Кольцевая композиция стихотворения Н. С. Гумилёва является лишь одним из нескольких звеньев, кругов «Заблудившегося трамвая». В анализируемом произведении находит отражение идея Ф. Ницше о вечном возвращении: «Все идет, все возвращается; вечно вращается колесо бытия. Все умирает, все вновь расцветает, вечно бежит год бытия.» [11]. Лирический герой Н. С. Гумилёва обречен вновь и вновь переживать муку поездки по кольцевой линии трамвая, так как неслучайно рефреном в произведении звучит: «Остановите, вагоновожатый, остановите сейчас вагон» [5, с. 257-258]. Согласно концепции Ф. Ницше, обязанность постоянно переживать собственные повторения является неотъемлемой частью жизни; лирический герой Н. С. Гумилёва не пытается противостоять закону, согласно которому «вечно остается верным себе кольцо бытия...» [11]. Персонаж А. А. Блока в поэме «Соловьиный сад» [3, с. 159-166] сделал попытку разорвать круг, сбросить бремя вечного повторения, сбежав от реальности в прекрасный соловьиный сад. Лирический герой Н. С. Гумилёва, обреченный на пожизненные испытания путем переживания собственной жизни и сна, безропотно принимает на себя эту ношу и тем самым уподобляется героям древних мифов о Сизифе или Прометее, чьи судьбы также непосредственно связаны со страданиями.

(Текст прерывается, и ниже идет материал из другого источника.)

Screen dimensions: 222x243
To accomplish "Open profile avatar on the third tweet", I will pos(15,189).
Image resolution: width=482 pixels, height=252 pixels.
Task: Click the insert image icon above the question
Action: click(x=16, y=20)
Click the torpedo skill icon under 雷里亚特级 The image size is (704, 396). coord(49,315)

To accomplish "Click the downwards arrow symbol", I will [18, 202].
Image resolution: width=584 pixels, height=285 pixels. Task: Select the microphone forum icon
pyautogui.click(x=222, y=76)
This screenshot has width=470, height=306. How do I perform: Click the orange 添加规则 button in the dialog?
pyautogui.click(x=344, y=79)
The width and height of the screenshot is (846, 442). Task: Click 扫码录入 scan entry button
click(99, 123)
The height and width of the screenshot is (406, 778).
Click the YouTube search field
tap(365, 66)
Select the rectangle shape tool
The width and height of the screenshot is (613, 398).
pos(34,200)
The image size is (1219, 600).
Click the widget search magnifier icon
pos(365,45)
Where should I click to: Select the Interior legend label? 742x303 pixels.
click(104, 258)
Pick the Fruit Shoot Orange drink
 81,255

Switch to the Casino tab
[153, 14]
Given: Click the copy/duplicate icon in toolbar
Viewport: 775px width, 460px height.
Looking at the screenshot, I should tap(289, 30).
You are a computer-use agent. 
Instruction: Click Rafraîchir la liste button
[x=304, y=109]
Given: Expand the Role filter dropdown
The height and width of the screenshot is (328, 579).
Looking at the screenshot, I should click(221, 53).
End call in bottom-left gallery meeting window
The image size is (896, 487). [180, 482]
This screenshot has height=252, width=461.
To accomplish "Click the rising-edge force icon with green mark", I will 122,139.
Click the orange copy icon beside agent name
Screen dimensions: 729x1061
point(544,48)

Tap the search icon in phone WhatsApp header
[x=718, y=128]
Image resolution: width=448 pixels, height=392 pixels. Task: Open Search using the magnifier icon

Однако между героями легенд и персонажем «Заблудившегося трамвая» есть одно принципиальное различие: если Сизиф и Прометей объективно наказаны за хитрость и неповиновение, то лирическое «я» Н. С. Гумилёва является судьей самому себе и выносит себе же жестокий приговор, несмотря на то, что герой Гумилёва не совершает объективного преступления. Снова происходит сближение Гумилёва с Блоком и символистами: герой судит себя по совести за отступление, отречение от Идеала и обрекает себя на муки: «Я же с напудренною косой шел представляться императрице и не увиделся вновь с тобой» [5, с. 258]. Герой Блока за «попиранье заветных святынь» адресует себе цикл «Возмездие», в котором отчетливо слышится сожаление и ожидание наказания. «Напрасный жар! Напрасные скитанья!...» [3, с. 43] - восклицает лирический герой А. Блока. Тот же лейтмотив - сожаления об отступничестве и горечь расплаты - звучит в «Заблудившемся трамвае»: «И всё же навеки сердце угрюмо, / И трудно дышать, и больно жить.» [5, с. 258].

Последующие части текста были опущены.